3. Hon'ble Supreme Court, in the case of B.K. Narayana Pillai vs. Parameshwaran Pillai and another reported in (2000) 1 SCC 712, after considering entire law on the subject, has held as under:-

"3. The-purpose and object of Order 6 Rule 17 CPC is to allow either party to alter or amend his pleadings in such manner and on such terms as may be just. The power to allow the amendment is wide and can be exercised at any stage of the proceedings in the interests of justice on the basis of guidelines laid down by various High Courts and this Court. It is true that the amendment cannot be claimed as a matter of right and under all circumstances. But it is equally true that the courts while deciding such prayers should not adopt

hypertechnical approach. Liberal approach should be the general rule particularly in cases where the other side can be compensated with the costs.
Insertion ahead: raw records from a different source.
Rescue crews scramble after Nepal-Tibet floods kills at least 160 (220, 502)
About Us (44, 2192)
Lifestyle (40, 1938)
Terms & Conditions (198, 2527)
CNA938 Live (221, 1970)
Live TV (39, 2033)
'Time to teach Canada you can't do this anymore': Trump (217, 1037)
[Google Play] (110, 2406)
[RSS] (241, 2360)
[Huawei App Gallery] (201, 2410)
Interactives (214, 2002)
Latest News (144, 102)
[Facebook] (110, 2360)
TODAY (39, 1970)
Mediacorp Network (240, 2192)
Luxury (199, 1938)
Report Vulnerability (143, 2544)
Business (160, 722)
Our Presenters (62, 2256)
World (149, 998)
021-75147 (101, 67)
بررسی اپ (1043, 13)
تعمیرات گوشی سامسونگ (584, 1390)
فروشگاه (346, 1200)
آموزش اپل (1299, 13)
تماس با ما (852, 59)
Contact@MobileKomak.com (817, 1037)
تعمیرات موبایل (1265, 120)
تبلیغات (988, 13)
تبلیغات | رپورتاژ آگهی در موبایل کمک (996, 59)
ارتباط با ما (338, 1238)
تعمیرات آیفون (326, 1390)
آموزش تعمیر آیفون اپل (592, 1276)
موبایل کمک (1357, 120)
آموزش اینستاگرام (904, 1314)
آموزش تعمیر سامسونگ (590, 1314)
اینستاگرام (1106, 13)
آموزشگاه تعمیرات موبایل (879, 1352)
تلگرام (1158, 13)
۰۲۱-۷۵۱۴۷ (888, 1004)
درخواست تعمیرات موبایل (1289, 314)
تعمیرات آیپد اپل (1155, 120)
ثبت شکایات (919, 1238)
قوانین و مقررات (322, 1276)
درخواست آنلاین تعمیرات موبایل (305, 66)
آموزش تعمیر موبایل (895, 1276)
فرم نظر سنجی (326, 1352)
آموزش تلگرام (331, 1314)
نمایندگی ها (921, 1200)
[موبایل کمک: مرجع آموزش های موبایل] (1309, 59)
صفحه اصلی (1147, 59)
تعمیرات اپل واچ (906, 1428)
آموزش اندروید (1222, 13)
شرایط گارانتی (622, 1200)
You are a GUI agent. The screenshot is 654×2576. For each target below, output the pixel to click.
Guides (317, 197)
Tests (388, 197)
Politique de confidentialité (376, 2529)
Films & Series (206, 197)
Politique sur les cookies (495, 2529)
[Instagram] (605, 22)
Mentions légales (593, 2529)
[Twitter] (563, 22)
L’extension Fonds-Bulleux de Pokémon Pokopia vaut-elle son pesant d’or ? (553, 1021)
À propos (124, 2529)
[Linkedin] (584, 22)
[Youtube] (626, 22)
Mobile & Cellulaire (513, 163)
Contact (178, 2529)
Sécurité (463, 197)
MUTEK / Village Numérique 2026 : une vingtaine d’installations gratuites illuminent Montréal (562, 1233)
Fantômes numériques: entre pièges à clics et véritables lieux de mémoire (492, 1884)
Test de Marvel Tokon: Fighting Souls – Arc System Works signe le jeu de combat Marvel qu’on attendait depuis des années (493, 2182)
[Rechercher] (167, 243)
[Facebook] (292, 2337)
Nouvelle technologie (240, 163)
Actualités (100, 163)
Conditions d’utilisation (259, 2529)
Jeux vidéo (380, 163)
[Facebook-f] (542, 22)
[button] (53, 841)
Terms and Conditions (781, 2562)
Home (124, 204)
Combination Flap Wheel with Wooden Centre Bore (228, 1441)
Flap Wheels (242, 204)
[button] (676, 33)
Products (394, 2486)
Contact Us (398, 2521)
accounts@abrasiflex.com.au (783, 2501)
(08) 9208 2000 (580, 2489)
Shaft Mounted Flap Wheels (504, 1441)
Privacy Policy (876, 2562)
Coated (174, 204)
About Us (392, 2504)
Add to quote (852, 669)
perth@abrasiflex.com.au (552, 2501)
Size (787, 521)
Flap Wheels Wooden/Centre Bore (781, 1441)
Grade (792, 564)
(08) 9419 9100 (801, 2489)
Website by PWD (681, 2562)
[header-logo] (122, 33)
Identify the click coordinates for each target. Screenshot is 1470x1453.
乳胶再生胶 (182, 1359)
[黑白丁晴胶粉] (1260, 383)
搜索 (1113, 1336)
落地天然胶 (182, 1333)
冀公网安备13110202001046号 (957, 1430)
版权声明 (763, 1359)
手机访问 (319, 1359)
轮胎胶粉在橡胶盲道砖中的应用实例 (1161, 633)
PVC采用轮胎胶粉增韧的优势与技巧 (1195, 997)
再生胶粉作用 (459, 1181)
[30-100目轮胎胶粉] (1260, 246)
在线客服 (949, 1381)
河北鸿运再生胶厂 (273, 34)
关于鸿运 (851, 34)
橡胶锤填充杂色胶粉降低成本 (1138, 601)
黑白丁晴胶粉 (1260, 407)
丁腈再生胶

Technicalities of law should not be permitted to hamper the courts in, the administration of justice between the parties. Amendments are allowed in the pleadings to avoid uncalled for multiplicity of litigation."

4. Learned counsel for the respondents have informed the Court that proviso to Order 6 Rule 17 C.P.C. is not attracted to the present case, as at the time of filing of amendment application trial had not commenced, therefore, there was no delay in filing the amendment application.

5. This Court does not find any reason to interfere with the orders passed by learned Courts below, whereby the amendment application filed by respondent nos. 1 & 2 was allowed.

6. Even otherwise also, the supervisory jurisdiction under Article 227 of Constitution of India cannot be used to exercise powers as an appellate Court or to substitute its own judgment in place of that of subordinate Court to correct an error, which is not apparent on the face of the record, as held by Hon'ble Supreme Court in the case of Ranjeet Singh vs. Ravi Prakash reported in (2004) 3 SCC 682.

7. In such view of the matter, the writ petition fails and is dismissed.

8. There will be no order as to costs.